画像: 首位と4打差でスタートするタイガー・ウッズ。強い頃の雰囲気が戻ってきている

首位と4打差でスタートするタイガー・ウッズ。強い頃の雰囲気が戻ってきている

タイガーは、かつての自分のプレーをなぞるかのように、初日、2日目と刻んで刻んで刻み倒すゴルフを展開しましたが、3日目は一転、ティショットでドライバーを積極的に持つなど、攻撃的なゴルフを展開し、5アンダーを叩き出しました。どのラインにどんな弾道を打てばどれだけ転がってどこで止まるか。そのあたりの計算ができてきた感があり、強かった頃の雰囲気が日増しに戻ってきています。優勝も当然、ありえます。

日本人選手では、腰痛で練習日にはショットを控えてグリーン周りだけプレーしていた宮里優作選手の活躍が光ります。怪我の功名というのか、腰が痛いからこそ、大きい番手を持ち、強振せずにコントロールする打ち方が“ドハマり”している印象です。とにかく、アイアンのコントロールショットが抜群に上手い。前述したように、優勝までワンチャンスがあると思います。

画像: 首位と6打差の宮里優作にもまだまだチャンスは残されている

首位と6打差の宮里優作にもまだまだチャンスは残されている

もう一人上位でプレーしているのが今年PGA(米男子)ツアーで優勝した小平智選手。小平選手も、今まさに成長が加速している選手ではないでしょうか。トップレベルの試合の中で気づきを得て、その気づきを自分の引き出しにしっかりとしまいこみ、次の試合で活かすといった好循環が始まっているように思います。

予選ラウンドで同組だったフィル・ミケルソンも「彼は小技も上手いし、いいプレーヤーだ」と小平選手を認める発言をしていました。首位とは7打差の2アンダーから、優勝争いに絡む活躍を期待したいですね。

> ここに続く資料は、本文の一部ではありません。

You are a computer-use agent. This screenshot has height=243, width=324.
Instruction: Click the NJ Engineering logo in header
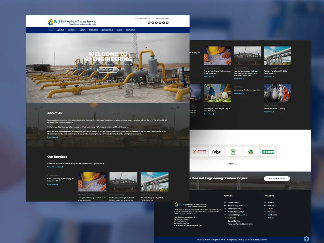pos(72,22)
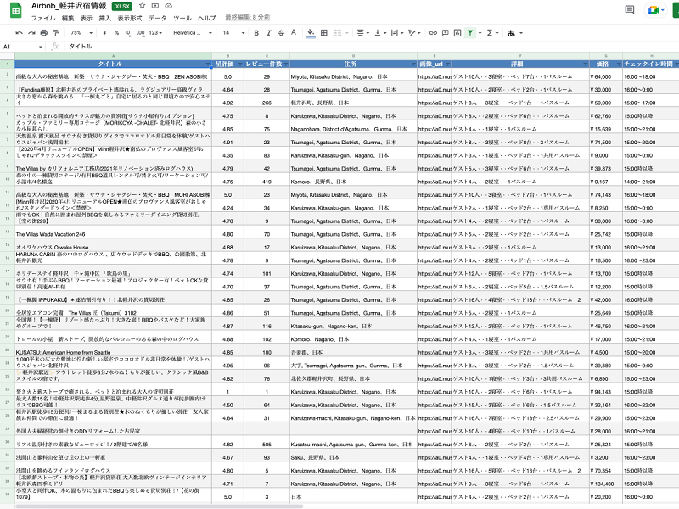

1オーバーの池田勇太選手、2オーバーの川村昌弘選手も、虎視眈々と上位進出を狙っています。ここに松山英樹選手がいたら……と、つい残念に思ってしまいます。

さて、優勝は誰になるかがなにより気になる点かと思いますが、正直に言って、予想が非常に難しい! 首位でもあり、勝ち方も知っているスピースが本命になるとは思いますが、本当に30人近くにチャンスが残っていると思います。

ですので、昨日足を伸ばしたゴルフの聖地、セント・アンドリュースで出会った地元キャディさん4人の優勝争いをお教えしましょう。ズバリ、トミー・フリートウッドが2票、ロリー・マキロイが1票、ブルックス・ケプカが1票。このうちケプカは3日目にスコアを落とし、優勝はほぼ無理。ですが、マキロイ、フリートウッドは首位と4打差の好位置をキープしています。

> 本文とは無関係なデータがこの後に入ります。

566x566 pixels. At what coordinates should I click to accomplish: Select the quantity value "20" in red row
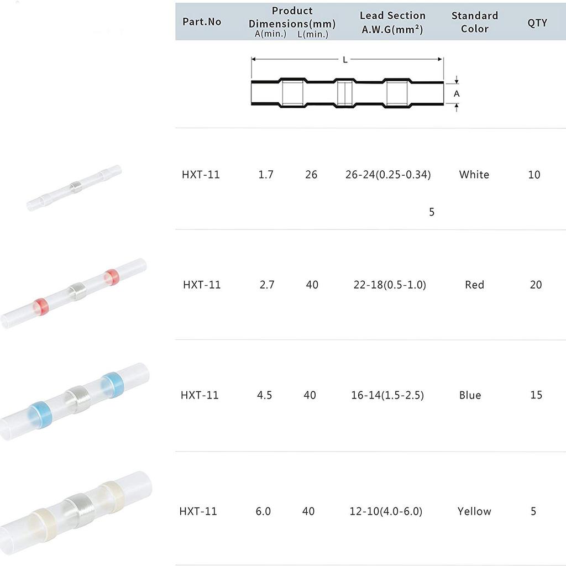tap(536, 285)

画像: 果たしてジョーダン・スピースの二連覇はなるか!?

果たしてジョーダン・スピースの二連覇はなるか!?

彼ら実力者が5つ、6つスコアを伸ばして先にホールアウトしていると、おそらくその頃に難易度の高い上がり3ホールをプレーしているであろう後続組には相当なプレッシャーがかかると思います。そのあたりの展開も含めて、楽しみにしてもらいたいですね。